Le cadre de la relation duelle Père-Intervieweur a généré chez Madame A et Madame E des attitudes que l’on pourrait interpréter comme des attitudes de contrôle et/ou de vérification, matérialisées par leur irruption volontaire et physique dans la situation d’entretien.

Madame A venant proposer une tisane au moment même où je questionnais l’auteur(e) de l’initiative de l’adoption ; ce qui lui a permis de rectifier le discours de son époux et de se repositionner par rapport à son propre désir d’adoption.

P : et je crois me souvenir que c’est vous qui aviez eu cette idée c’était votre idée à vous d’adopter un enfant au départ

(Madame nous rejoint dans la pièce pour nous servir une tisane)

vrai dire je ne sais plus vraiment

Mère : je me souviens d’un soir où c’est toi qui a dit et pourquoi pas

Père : ouais pas sûr peut-être sur le projet mais moi j’ai le souvenir que tout vient d’une émission qu’on avait regardé ensemble et on en avait parlé déjà là

Mère : et suite à l’émission c’est toi qui as dit et si on essayait.

(Entretien père A, lignes 35-43).

Quant à l’entretien individuel avec Monsieur E, il a été perturbé à cinq reprises par des bruits volontairement commis, par l’épouse et par la fille, depuis la pièce contiguë, au moment où il évoque son enfance avec un père inconnu, et plus précisément lorsqu’il évoque la composition « hétéroclite » de sa fratrie et les circonstances d’accueil d’un « frère » algérien. Tout se passe comme s’il fallait brouiller la qualité de l’écoute et/ou parasiter le cours de la pensée du locuteur. La fille interrompt l’entretien en tendant le téléphone à son père. Puis Madame E fait irruption à deux reprises pour demander un jeu à son époux lorsqu’il aborde sa relation avec l’enfant adopté et enfin pour clore l’entretien alors que nous sommes en train d’investiguer sa relation avec le frère « accueilli » et la place de Monsieur E par rapport à ce frère. L’intrusion physique de Madame E, dans la situation d’entretien a, nous semble-t-il, vocation de contrôler, et de limiter le discours de son conjoint.
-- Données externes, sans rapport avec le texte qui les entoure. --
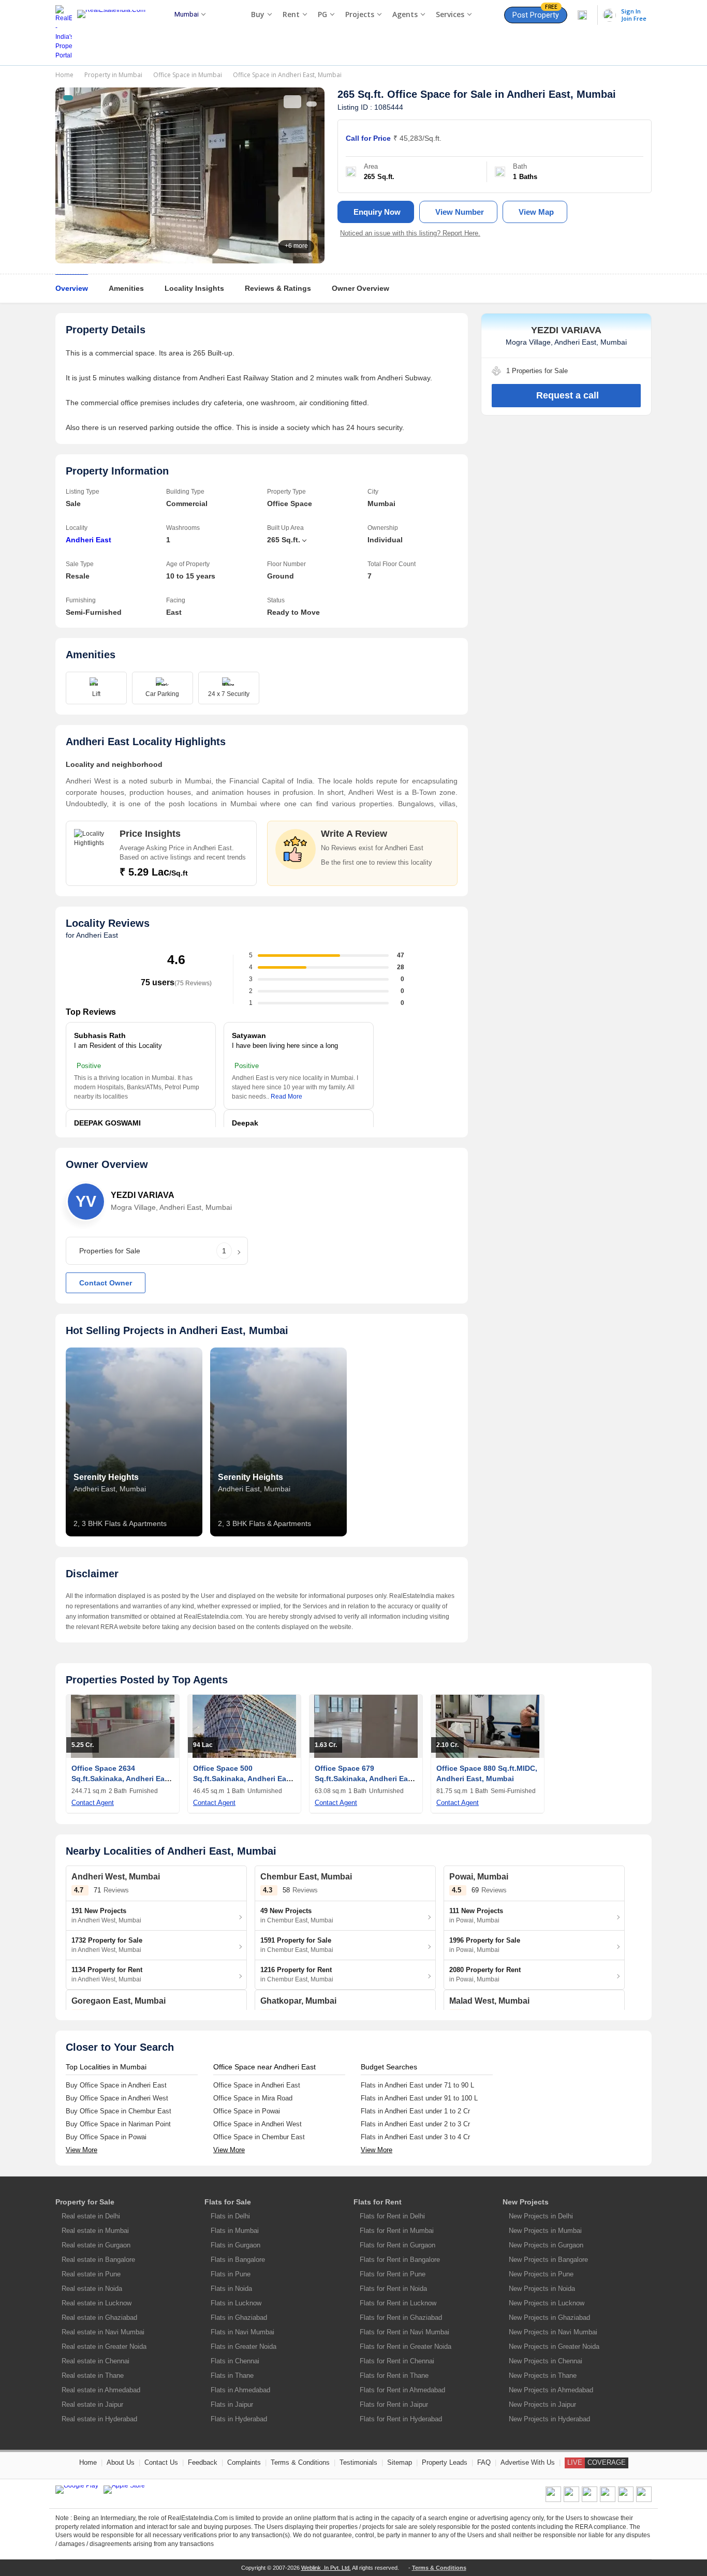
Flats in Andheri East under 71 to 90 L (417, 2085)
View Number (459, 212)
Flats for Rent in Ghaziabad (401, 2317)
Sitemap (399, 2462)
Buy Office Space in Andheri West (117, 2098)
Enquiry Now (377, 212)
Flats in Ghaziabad (239, 2317)
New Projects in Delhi (541, 2216)
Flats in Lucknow (236, 2303)
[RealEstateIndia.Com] (114, 32)
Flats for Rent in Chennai (397, 2361)
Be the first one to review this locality (376, 862)
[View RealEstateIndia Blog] (571, 2500)
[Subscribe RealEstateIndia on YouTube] (626, 2500)
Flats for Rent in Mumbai (397, 2230)
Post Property (535, 13)
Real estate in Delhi (91, 2216)
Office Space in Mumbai (187, 74)
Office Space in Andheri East (256, 2085)
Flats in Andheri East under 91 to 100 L (419, 2098)
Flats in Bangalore (238, 2259)
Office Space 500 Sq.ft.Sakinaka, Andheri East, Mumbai (244, 1778)
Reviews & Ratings (278, 288)
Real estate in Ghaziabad (99, 2317)
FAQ (484, 2462)
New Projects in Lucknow (546, 2303)
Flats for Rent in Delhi (392, 2216)
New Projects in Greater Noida (554, 2346)
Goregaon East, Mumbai (118, 2000)
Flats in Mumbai (235, 2230)
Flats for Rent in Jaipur (394, 2404)
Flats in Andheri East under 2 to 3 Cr (415, 2124)
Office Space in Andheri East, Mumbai (287, 74)
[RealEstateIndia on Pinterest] (589, 2500)
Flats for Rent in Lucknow (398, 2303)
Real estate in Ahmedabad (101, 2390)
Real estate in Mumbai (95, 2230)
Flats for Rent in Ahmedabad (402, 2390)
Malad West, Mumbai (489, 2000)
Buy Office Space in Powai (106, 2137)
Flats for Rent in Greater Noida (405, 2346)
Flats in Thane (232, 2375)
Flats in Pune (231, 2274)
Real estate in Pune (91, 2274)
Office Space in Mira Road (252, 2098)
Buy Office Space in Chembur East (118, 2111)
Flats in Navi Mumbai (242, 2332)
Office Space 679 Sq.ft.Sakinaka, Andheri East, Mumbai (366, 1778)
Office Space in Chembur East (259, 2137)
Le rapport nombre de mots dans les entretiens communs / nombre de mots dans les entretiens individuels (Figure1 / Figure 4, volume 2), rend compte de son désir de maitrise (c’est elle, en effet, qui occupe toute la place dans l’entretien commun), voire même de son emprise sur la parole de son conjoint. D’autre part, l’utilisation parcimonieux du pronom « je » rend compte de la difficulté de Monsieur E à se situer comme sujet « désirant » voire comme sujet tout court. Tout mouvement de différenciation est rendu impossible dans la relation intersubjective avec son épouse.